My sister met me at the airport in New York. She was crying, and she instinctively ran into my arms. I hugged her back. Alone in that airport, we seemed to have nothing left but each other, and in our isolation and grief, we held onto each other like we hadn't done in years. It felt like a relief to see her.

"How is dad?" I asked her finally, with some trepidation.

"The same," she answered. "They don't think he's going to change much."

"Well, there is always hope," I said, trying to life both of our spirits. She looked at me and smiled faintly. "He's always had a lot of faith. Maybe God will work a miracle for him."

"I hope so," she said, wiping her face. "I would hate to lose him, like we lost mom."

"Has he said anything about me?" I asked her, hopefully.

"He asked me where you were; I think he forgot you moved to Phoenix."

"At least he's thinking of me; that's a start. How about you?"

"It's hard," she said, "Seeing him like that. He was always so strong. It's scary."

"I know," I said. Even though I did not know.

We drove back to my sister's house, and I put my things in my nephew's room, where I would be staying. Steve had a picture of my father on his bureau, standing with his arm around him, smiling, at his confirmation. He looked so proud of his grandson. I sat on the edge of the bed, looking at it for a while. There was a bible on the bureau, and a chess set. Those tokens brought back powerful memories.

When I went into the kitchen, my sister was sitting at the table, crying. I sat down next to her.

"You're not going to fight with him, are you?" She asked me.

"No, I'm not going to fight with him," I said, "I'm thinking of just asking him if he wants to play a game of chess.

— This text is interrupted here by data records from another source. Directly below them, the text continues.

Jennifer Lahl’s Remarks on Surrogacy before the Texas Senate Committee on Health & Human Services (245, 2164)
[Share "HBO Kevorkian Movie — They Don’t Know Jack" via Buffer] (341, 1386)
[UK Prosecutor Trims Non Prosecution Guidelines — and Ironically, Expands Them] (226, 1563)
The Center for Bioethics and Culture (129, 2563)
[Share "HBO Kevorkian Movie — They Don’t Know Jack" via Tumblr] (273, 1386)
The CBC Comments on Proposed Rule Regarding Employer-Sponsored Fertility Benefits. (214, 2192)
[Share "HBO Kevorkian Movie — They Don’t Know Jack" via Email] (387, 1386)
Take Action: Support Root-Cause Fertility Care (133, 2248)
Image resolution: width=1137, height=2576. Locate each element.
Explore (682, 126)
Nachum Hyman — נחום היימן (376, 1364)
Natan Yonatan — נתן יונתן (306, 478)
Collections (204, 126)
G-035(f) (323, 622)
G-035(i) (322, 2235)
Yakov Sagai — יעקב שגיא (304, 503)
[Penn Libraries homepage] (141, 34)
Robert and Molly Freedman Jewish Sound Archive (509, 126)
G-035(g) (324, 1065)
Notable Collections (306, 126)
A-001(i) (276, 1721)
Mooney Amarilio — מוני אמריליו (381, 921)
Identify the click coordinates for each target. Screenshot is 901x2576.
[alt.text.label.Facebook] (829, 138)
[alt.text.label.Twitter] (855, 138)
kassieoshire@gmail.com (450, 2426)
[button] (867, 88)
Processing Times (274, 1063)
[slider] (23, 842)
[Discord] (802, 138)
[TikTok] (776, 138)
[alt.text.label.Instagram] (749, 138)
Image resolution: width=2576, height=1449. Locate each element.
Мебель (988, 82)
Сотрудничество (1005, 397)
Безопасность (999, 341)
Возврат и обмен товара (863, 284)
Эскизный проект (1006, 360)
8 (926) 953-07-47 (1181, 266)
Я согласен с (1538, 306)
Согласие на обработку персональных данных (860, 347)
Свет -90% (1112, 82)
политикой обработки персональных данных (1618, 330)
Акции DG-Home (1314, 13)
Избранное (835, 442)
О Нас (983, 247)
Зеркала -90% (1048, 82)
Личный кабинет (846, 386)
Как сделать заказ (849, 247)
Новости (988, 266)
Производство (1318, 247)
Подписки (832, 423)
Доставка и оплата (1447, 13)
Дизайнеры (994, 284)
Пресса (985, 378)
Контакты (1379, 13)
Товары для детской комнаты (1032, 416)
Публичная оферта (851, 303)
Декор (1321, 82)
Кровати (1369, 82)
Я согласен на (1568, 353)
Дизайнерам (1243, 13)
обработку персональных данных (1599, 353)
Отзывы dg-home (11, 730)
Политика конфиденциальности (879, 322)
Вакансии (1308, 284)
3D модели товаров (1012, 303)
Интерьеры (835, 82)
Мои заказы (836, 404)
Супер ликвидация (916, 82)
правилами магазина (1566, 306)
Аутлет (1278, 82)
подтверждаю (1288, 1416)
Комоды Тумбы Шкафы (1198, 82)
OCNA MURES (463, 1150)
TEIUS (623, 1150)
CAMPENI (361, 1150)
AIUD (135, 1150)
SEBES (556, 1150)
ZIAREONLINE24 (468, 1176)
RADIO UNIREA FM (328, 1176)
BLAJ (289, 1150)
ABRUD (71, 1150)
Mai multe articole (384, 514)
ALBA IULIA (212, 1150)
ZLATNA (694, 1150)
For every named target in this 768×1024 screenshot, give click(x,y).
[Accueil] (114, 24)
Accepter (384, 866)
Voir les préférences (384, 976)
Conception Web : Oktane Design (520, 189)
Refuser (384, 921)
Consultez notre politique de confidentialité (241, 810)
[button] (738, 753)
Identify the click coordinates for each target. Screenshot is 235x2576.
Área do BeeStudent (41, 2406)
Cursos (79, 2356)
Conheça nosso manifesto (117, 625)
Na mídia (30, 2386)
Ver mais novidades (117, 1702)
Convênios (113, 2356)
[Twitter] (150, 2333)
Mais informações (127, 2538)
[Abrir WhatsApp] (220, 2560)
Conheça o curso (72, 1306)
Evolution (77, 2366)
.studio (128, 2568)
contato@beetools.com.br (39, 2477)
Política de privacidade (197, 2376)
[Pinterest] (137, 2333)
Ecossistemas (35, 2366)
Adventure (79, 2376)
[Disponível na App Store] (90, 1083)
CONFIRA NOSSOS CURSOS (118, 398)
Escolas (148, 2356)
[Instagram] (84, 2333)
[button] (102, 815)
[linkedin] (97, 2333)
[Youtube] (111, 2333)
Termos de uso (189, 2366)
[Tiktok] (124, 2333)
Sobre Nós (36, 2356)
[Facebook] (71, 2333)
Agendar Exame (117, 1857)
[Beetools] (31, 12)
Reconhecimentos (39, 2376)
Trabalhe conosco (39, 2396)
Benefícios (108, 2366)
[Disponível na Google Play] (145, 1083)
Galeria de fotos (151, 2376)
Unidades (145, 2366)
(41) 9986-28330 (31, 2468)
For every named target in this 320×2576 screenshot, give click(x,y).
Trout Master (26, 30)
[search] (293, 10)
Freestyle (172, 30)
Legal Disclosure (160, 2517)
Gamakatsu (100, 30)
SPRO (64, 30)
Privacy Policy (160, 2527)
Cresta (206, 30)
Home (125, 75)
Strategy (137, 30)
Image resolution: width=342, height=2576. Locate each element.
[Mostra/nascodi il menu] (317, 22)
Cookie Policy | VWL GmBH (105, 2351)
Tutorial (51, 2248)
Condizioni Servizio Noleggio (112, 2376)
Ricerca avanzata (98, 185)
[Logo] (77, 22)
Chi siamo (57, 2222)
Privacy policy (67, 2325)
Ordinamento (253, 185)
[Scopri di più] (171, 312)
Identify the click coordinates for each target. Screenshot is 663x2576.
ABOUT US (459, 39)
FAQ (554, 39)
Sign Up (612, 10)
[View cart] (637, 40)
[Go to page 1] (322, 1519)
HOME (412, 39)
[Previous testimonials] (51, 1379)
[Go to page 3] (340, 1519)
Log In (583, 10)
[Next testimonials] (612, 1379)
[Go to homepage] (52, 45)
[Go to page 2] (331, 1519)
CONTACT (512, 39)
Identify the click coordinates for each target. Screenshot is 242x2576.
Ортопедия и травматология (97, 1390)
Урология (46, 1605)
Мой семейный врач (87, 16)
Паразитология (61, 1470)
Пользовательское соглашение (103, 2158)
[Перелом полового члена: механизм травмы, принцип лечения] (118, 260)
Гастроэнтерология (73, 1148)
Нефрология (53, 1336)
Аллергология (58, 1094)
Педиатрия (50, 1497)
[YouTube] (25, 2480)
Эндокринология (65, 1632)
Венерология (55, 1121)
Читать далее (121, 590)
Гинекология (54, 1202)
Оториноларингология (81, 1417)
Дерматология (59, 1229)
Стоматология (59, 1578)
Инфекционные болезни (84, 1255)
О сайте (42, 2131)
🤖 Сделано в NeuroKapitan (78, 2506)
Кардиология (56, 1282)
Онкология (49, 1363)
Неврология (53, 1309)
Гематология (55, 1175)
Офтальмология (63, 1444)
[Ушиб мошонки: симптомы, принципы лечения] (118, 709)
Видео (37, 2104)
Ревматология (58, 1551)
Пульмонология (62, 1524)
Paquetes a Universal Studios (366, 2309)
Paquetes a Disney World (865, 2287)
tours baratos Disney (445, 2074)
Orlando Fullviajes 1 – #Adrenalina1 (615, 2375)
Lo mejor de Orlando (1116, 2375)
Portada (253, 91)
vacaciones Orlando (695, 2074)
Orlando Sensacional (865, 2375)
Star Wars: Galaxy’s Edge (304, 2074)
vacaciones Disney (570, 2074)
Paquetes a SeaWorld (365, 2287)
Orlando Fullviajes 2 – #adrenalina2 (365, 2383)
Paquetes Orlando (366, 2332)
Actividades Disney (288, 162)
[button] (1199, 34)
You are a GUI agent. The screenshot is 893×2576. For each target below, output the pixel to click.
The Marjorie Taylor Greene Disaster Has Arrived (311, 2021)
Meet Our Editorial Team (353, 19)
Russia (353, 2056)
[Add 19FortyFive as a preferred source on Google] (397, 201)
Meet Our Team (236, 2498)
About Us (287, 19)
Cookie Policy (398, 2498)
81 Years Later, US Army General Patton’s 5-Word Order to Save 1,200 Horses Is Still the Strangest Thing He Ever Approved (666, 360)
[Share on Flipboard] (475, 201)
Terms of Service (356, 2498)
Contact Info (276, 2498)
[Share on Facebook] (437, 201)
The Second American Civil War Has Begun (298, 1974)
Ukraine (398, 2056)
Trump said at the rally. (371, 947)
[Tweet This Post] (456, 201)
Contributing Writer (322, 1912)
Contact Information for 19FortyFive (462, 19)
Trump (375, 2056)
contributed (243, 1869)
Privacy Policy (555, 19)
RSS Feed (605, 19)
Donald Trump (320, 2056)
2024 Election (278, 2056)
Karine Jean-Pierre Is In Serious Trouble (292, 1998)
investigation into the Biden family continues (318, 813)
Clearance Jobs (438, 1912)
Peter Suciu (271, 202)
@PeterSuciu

Do you think he can play?"

"I don't know. He just lays there, staring at you. He looks empty."

"It's the stroke," I said. "That's what that is. Maybe if he could do something, anything, it would give him a little life. When can we go see him?"

"We can go tonight, if you want. Till eight o'clock."

"OK then," I said.

So after dinner we went to go see him. My brother in law stayed home, with the kids, and I just went with Sue. I brought along that chess set, just in case. As we went through the hospital, up to the room, I tried to think of what I was going to say, but I couldn't think of anything. All the years we had spent arguing seemed to tower over me. We had kept ourselves from each other, backed each other into a corner, and now, if we didn't pull ourselves back from the brink, everything that we had once had would be lost.

When I saw him lying in that bed, my heart fell. His right side was paralyzed, so he could only move his left arm and leg. His face looked half frozen. He looked up at me with his one eye, desperate, as if saying; 'what happened to me?' I thought to myself, is this all we had left?

I said hello and sat in a chair beside the bed, next to Sue. He turned his head a little, and kept looking at me. I will never forget the look on his face. It was like being cut off from him by a thick pane of glass, and on the others side, he looked so helpless and lost. He was trying to say something. I moved closer to him, and he raised his hand and touched my arm. I took his hand.

"Dad," I stammered, "I'm so sorry."

He shook his head. He kept trying to say something, but all that came out was this gurgling sound. He squeezed my arm.

"What is it, dad? What is it?" I asked him. He was pointing. "You want a glass of water?" He nodded. So I poured him a glass of water out of the pitcher they had for him, and held the cup up to his lips. I tipped the glass back slightly as he leaned forward, and let a little of the water at a time slide into his half open mouth. It was a struggle, and some of it spilled over his patient's gown. My sister got a cloth and wiped him up. Then I set the glass back down on the table.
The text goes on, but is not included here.